The Learning Curve
11 April 2012
As many of you know, I was on holiday last week. You can see a quick run down of what I did last week by reading my Woodturning blog, but what I didn’t mention was that I also went fishing – fly fishing to be exact. Now, many people know that I love fishing. I used to do competition coarse and sea fishing, but now only occasionally do I coarse and when I have time I prefer to go sea fishing. That was until a fellow turner of mine took me fly fishing late last year to see if I liked it. Well, I have to say that I am completely hooked. Forgive the pun, I couldn’t resist. Now, as with all things new I am reading up like mad to find out what is used, when and of course why and how. I must admit that it is all a tad overwhelming, no different to when I first learned about carving, turning and other woodworking disciplines. So much to learn and like then, I asked as many questions as I could from as many friends and knowledgeable people so I can avoid costly pitfalls. But oh how my head aches trying to assemble all the information.

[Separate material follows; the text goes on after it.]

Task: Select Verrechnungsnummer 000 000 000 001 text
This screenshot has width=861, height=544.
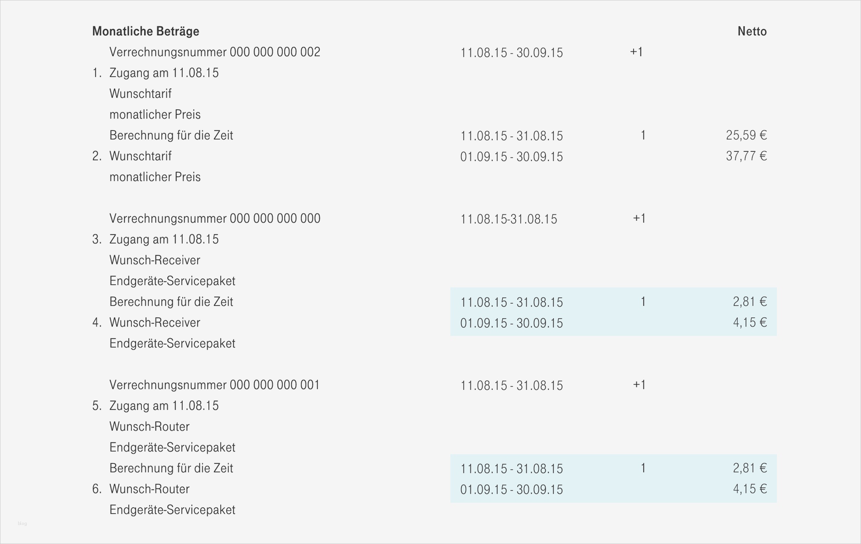Action: 215,385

I went and started buying my own kit, and like carving, one can start off spending a little bit or a lot of money very fast. Fly rods, start at about £40 and go up to £1,000 plus, reels £15–600, fly lines £10–100 plus and then you have to decide what weight of line you need, whether it is a sinker, intermediate or a floater and then you have to decide whether this is to be tapered, weight forward, shooting head and then there are the flies and so on. We say there is the lure of shiny tools, well that is nothing in comparison to flies. I think some look so pretty (some are real works of art) that they are designed to catch the fisherman not fish. So I am learning fast and building up some basic essentials and the rest can be Christmas and Birthday presents – the same as I have done for many years for my workshop kit. I shall be ordering a rod today. But I know what is going to happen, the same as I can’t resist a tools shop or show I will now be looking out for fishing shops and shows too.
It has caused me to think afresh how we can tackle some of the beginner projects and technical articles so we can make things a little clearer and easier to follow. Nothing ever stands still. I look forward to seeing some of you at Yandles show this weekend. I can see, just like when starting to carve, how I am going to get so frustrated while I learn the basics of fly fishing. Now, what is a roll cast as opposed to a double haul, oh and how will this work with a tip action rod loaded with WF #7 line and should I use a yellow dancer, bead head zonker, Synergy Fritz Diawl Bachs or a hot head damsel on my tippet? Argghhh! I think I will have to go back to carving for a mental rest.